President Donald Trump 's preferred candidates were having mixed results in Tuesday's primaries, securing the Republican nominations for U.S. Senate in Alabama, Georgia and Oklahoma, though not for Georgia governor.
Trump has been at the center of this year’s midterm campaigns, and his influence was being tested in different ways as four states and the District of Columbia held primaries.
Among Democrats, the primaries hinge on longstanding divides between progressives and moderates as the party tries to chart the best path forward to November.
Robert White Jr. wins Democratic primary for DC’s delegate to Congress
He becomes the favorite to replace 18-term delegate Eleanor Holmes Norton, who decided to not seek reelection in the heavily Democratic city.
White, an at-large member of the D.C. Council, would become the third delegate in the district’s history, following Norton and Walter Fauntroy Jr., both politicians with national standing in the civil rights era.
Norton faced heavy pressure to step down from critics who argued she didn’t challenge the Trump administration strongly enough when it deployed the National Guard to the city, among other contentious actions.

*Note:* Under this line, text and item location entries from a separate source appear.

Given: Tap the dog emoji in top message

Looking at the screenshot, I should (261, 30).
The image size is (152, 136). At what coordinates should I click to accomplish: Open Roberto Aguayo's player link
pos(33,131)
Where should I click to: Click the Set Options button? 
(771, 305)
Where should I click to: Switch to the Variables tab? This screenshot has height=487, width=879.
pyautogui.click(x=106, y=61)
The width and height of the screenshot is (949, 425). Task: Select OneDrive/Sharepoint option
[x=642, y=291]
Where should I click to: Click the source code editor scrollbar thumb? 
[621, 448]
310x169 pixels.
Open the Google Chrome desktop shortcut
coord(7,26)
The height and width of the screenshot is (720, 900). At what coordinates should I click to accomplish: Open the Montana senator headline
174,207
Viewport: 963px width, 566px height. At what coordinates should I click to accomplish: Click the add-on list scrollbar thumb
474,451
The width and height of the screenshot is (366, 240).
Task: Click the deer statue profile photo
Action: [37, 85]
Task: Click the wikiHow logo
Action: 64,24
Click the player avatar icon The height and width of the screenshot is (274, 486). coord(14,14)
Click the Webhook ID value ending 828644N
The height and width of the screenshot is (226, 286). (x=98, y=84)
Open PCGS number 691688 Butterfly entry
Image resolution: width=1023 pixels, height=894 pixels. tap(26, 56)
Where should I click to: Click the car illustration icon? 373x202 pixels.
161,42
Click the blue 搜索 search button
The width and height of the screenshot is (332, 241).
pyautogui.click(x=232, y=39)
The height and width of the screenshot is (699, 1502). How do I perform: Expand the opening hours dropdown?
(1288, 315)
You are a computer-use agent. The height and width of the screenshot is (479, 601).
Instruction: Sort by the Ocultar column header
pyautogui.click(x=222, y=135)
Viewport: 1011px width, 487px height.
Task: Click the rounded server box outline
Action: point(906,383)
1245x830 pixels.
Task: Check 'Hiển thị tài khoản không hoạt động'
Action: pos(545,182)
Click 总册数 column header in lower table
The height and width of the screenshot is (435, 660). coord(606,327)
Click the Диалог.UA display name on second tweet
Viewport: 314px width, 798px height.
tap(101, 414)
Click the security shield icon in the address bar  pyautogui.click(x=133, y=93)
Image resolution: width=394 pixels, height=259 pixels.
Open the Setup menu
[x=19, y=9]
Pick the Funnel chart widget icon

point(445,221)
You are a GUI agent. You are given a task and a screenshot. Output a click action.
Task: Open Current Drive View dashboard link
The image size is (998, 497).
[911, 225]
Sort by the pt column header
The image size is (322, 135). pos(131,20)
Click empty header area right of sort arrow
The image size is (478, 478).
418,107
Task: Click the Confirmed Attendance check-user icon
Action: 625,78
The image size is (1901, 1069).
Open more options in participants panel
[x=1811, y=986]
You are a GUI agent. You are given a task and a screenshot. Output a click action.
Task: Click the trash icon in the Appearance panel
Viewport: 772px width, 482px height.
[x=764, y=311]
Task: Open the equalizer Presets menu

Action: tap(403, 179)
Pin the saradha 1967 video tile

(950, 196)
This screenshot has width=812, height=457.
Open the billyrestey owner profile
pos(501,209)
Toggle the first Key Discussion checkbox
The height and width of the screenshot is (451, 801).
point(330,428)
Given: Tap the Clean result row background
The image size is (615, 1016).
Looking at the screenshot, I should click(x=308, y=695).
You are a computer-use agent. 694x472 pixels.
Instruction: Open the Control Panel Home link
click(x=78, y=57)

DC mayoral candidate says Trump’s attacks on her energized voters
Trump last week threatened a federal takeover of Washington if Janeese Lewis George becomes the city’s next mayor. Lewis George, a self-described democratic socialist, said she believed that threat prompted people to go out and vote.
“Some people who weren’t paying attention to this race until the very end, when Trump made those comments, people were (like) ‘Wait a minute I need to pay attention,’” she told reporters.